Published Sat Feb 24 2024

Today when a JavaScript developer is looking to introduce static typing TypeScript really is the only option. With the majority of NPM having TypeScript support it is hard to make an argument for anything else. Before this was the state of the ecosystem though, Facebook’s Flow was a strong competitor. One of Flow’s goals was to create a sound type system atop JavaScript, a publicly stated non-goal of Typescript:

Non-goals


3. Apply a sound or "provably correct" type system. Instead, strike a balance between correctness and productivity.

What are “sound” types?

A type system is sound if compiled code cannot throw runtime type errors. Broadly this means that a variable of a given type will always be that type when the code is run. With TypeScript we code defensively, but know type safety does not extend past compilation. Here is a description from the Flow docs:

In type systems, soundness is the ability for a type checker to catch every single error that might happen at runtime. This comes at the cost of sometimes catching errors that will not actually happen at runtime.

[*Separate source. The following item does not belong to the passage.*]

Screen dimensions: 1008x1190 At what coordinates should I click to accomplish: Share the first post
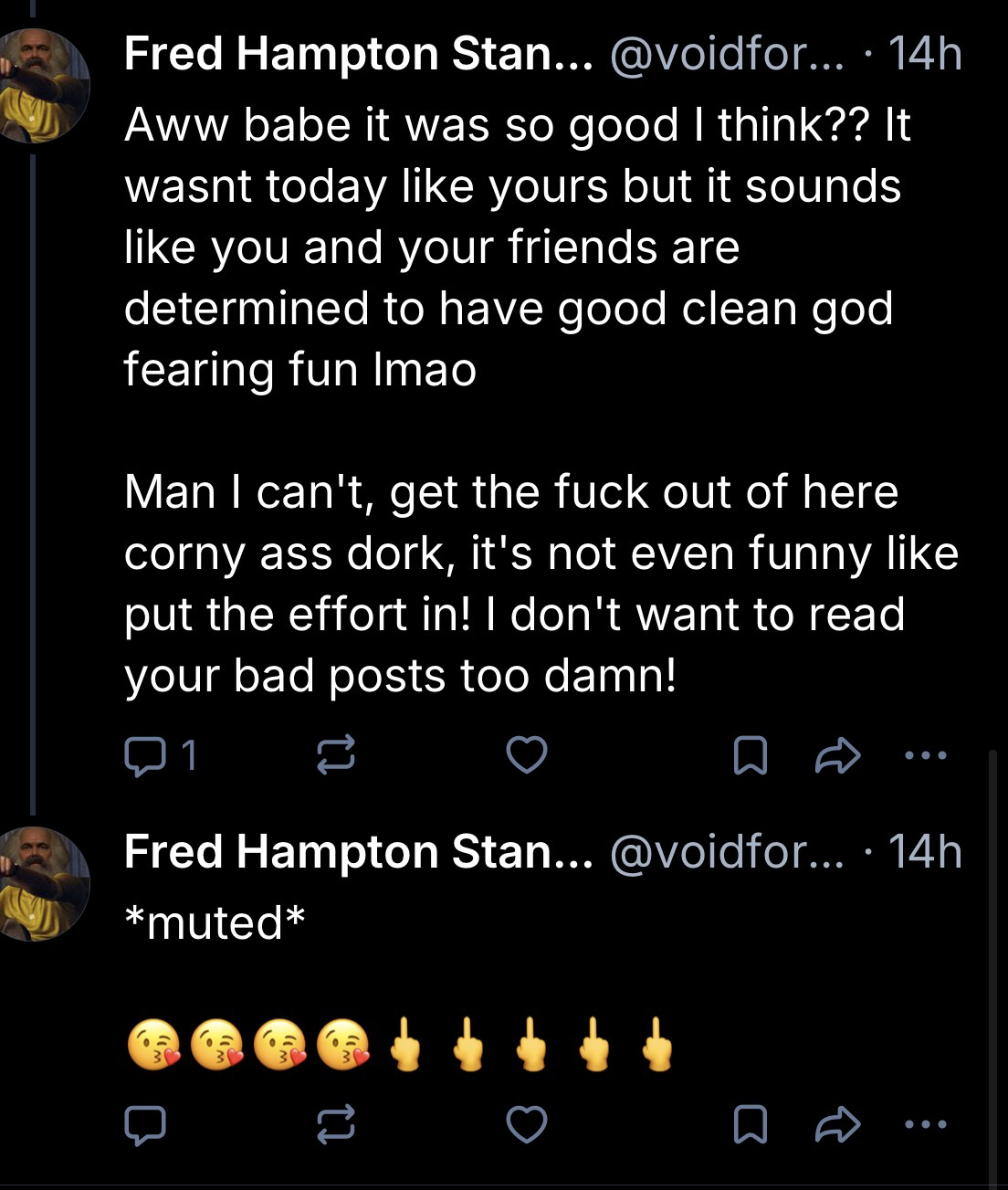pyautogui.click(x=837, y=756)
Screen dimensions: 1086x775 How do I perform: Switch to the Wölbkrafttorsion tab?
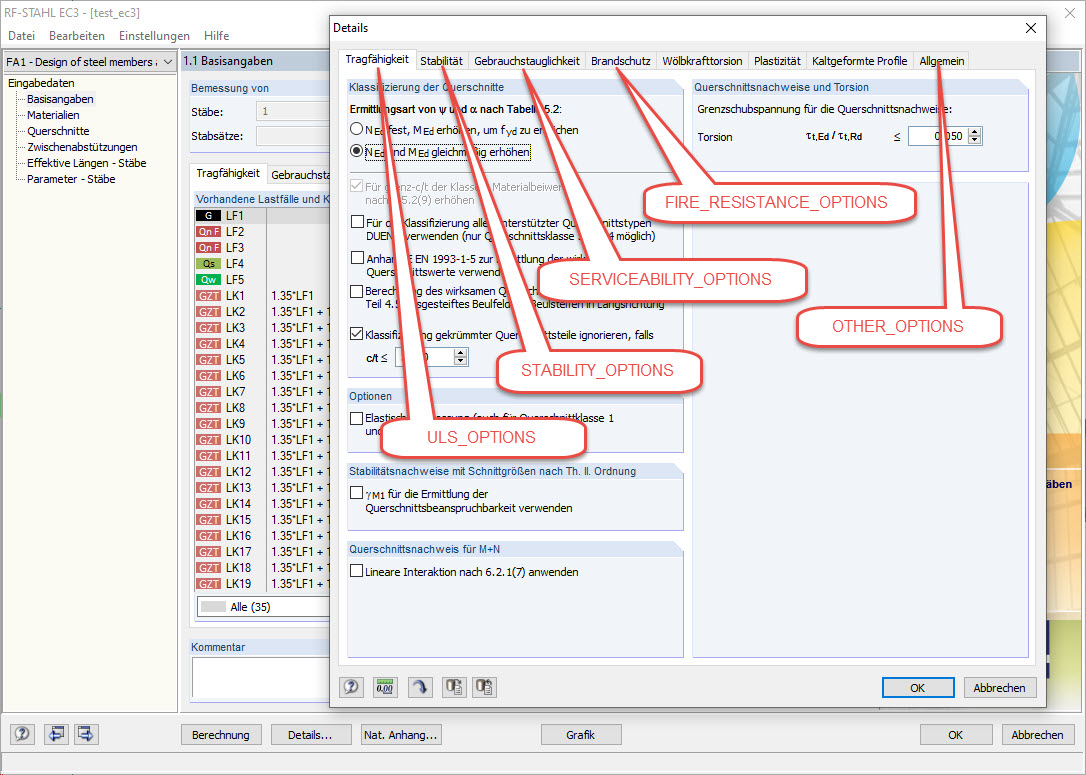[703, 60]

While soundness has a place and is worthy of pursuing, TypeScript was designed to not have this. Why? To make itself more useful as a tool in the JavaScript ecosystem.

TypeScript has grown alongside existing, untyped, JavaScript code. It is designed to be incrementally adoptable so that large projects could move towards it gradually. If designed to be sound, these benefits would be in jeopardy.

type MyType = { [key: string]: number };
const data = JSON.parse(jsonString) as MyType;

As an example, here is some code that calls JSON.parse() then casting it as MyType. This code is unsound. TypeScript has no way to know what this string of JSON will contain at runtime. However, it allows you to write this because you might know better. Many developers will cast a type like this while working with an API response because they know the shape of that API’s data and TypeScript does not.